私は昨日、ウォータールー大学で行われたKelly Lyons(トロント大学)の講演を聴いてきました。この講演は、Sybase社がスポンサーとなるデータベースセミナーシリーズの初回となるものです。「テクノロジーによって人と人との交流を仲立ちする」と題されたこの講義は興味深いもので、その中でKellyは、自分の研究プログラムの概要とそれに携わる大学院生の貢献を紹介しました。以下は私が取った講演のメモをまとめたものです。
モチベーション:Kellyの研究の中心は「サービスサイエンス」であり、これは事業領域、テクノロジー、人や文化といった幅広い分野の複合体です。具体的に言うと、Kellyとそのチームは人的交流、とりわけ時間的または空間的隔たりがある交流を研究しています。またオンラインプロフィール、相互接続されたソーシャルネットワーク、コミュニティの形成、ユーザー生成コンテンツ、といったソーシャルメディアの要素が人的交流に与える影響を調査しています。根本的な問いは次のとおりです。
「ソーシャルメディアの技術と環境をどのように設計、開発、理解、活用すれば人的交流が促進されるのか。」
アプローチ:この問いに対し、トロント大学のKelly率いる研究チームは、以下の4つの方針に沿って答えを出そうと試みています。
- ソーシャルメディアの環境と技術を理解し、さらにそれらが従来の交流技術と環境に与える影響を把握すること
- 従来の環境と技術を理解し、さらにそこでソーシャルメディアの技術がどのように機能し得るかを把握すること
- 従来の環境においてソーシャルメディアの技術を活用すること
- ソーシャルメディアの環境において従来の技術を活用すること
プロジェクト:Kellyは、こうした可能性を模索すべく進行中のいくつかの研究プロジェクトについて概要を述べましたが、ここではそのうちの3つについて触れたいと思います。

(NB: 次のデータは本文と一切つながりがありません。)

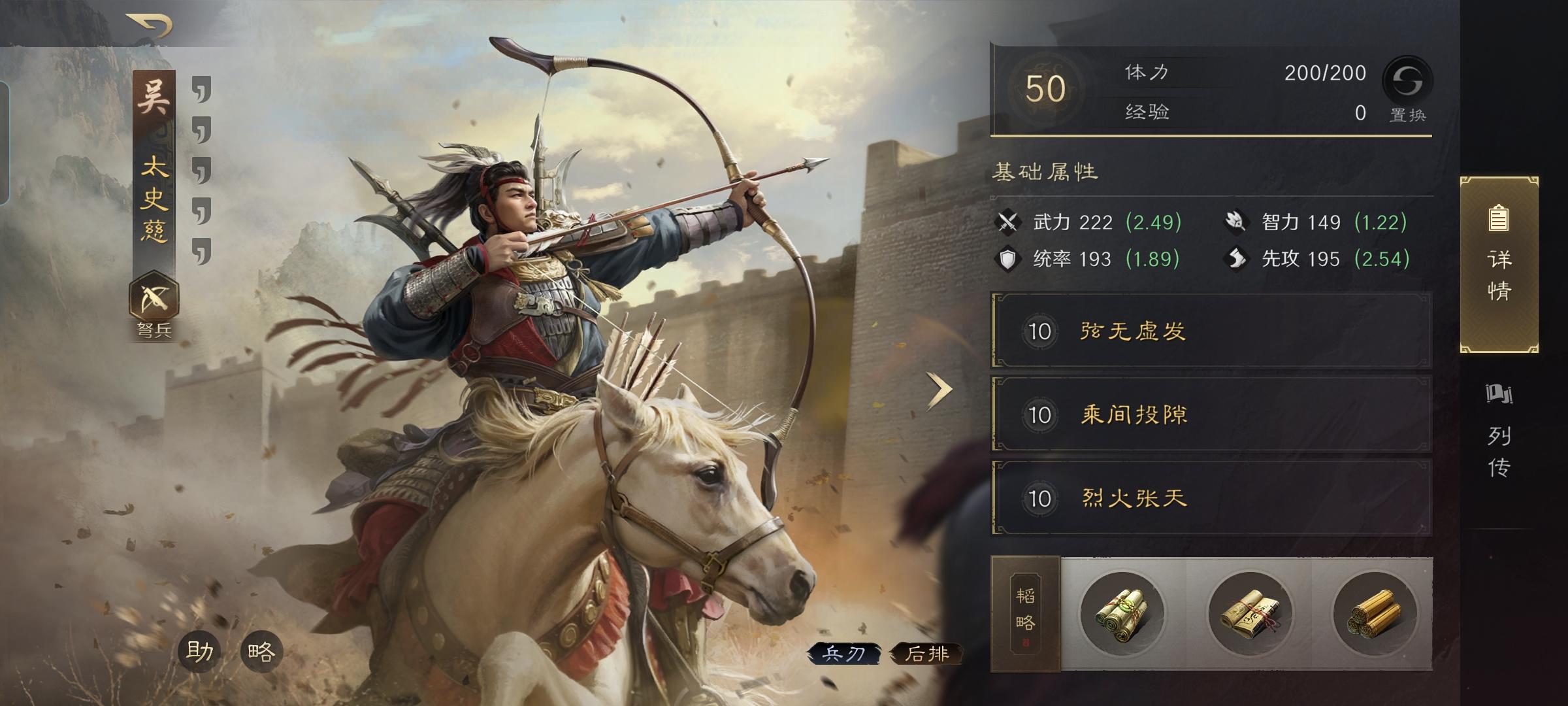Viewport: 1568px width, 706px height.
Task: Open the 烈火张天 skill panel
Action: [x=1211, y=498]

第一に、「ミレニアルズ」(20~25歳の若者)を対象とした研究を行い、彼らが意思決定の際にどのようにソーシャルメディアを利用しているかを調査しています。ここでの問題は、この年齢層の意思決定が他と異なるものかどうか、またそうだとすると、その違いがどのような結果をもたらすのか、ということです。
第二の研究は、仮想研究環境(各自がそれぞれ別の場所で活動する研究チームのこと)についてのものです。つまり、仮想研究環境がどのように機能し、どの程度効果的であるかと、1か所に集まらないことによって生じる数々の問題をソーシャルメディアでどのように軽減できるかについて研究しています。

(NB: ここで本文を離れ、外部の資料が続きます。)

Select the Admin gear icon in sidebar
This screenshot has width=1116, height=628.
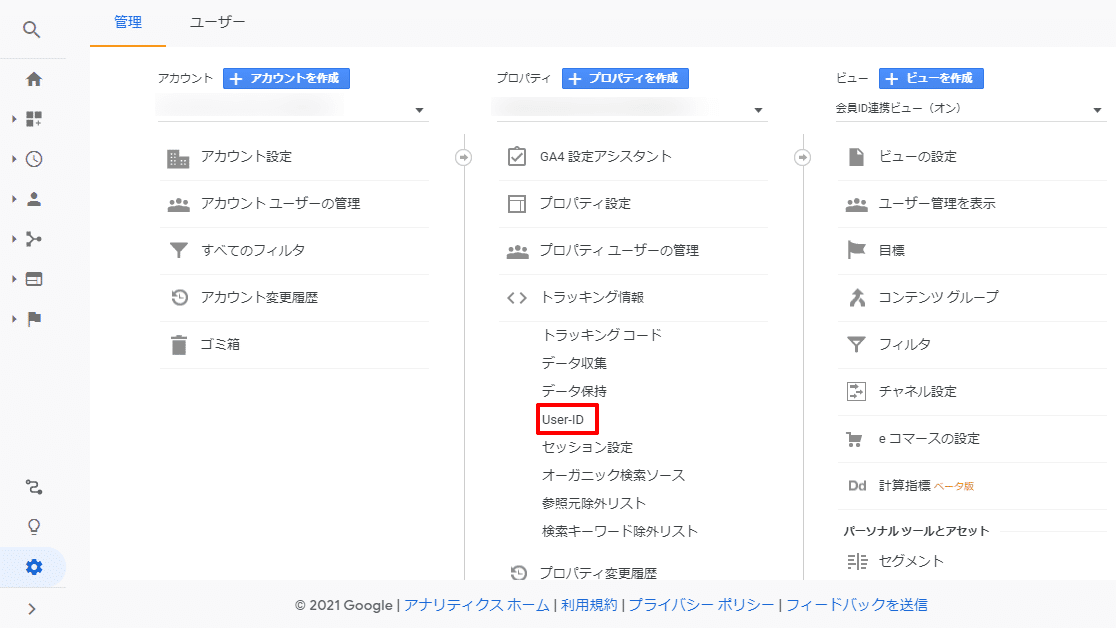pos(33,566)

第三の研究は、ソフトウェア会社が多数のユーザーから集合的にフィードバックを収集するために、どのようにソーシャルメディア技術を活用しているか、というものです。トロント大学のKellyのチームはSAPと密接に連携し、ソーシャルメディア技術を利用した共同作業ツールの実例としてSAP Streamworkを研究しています。
私はこの3番目の例に最も強く関心を寄せています。というのも、Sybase NNTPニュースグループや、SQL Anywhere StackExchangeのようなWeb上のサイトを通じて、我々SQL Anywhereの開発者は顧客と直接交流していますが、そのことが、顧客と我々の双方に多くの利点をもたらしていることを日々実感しているからです。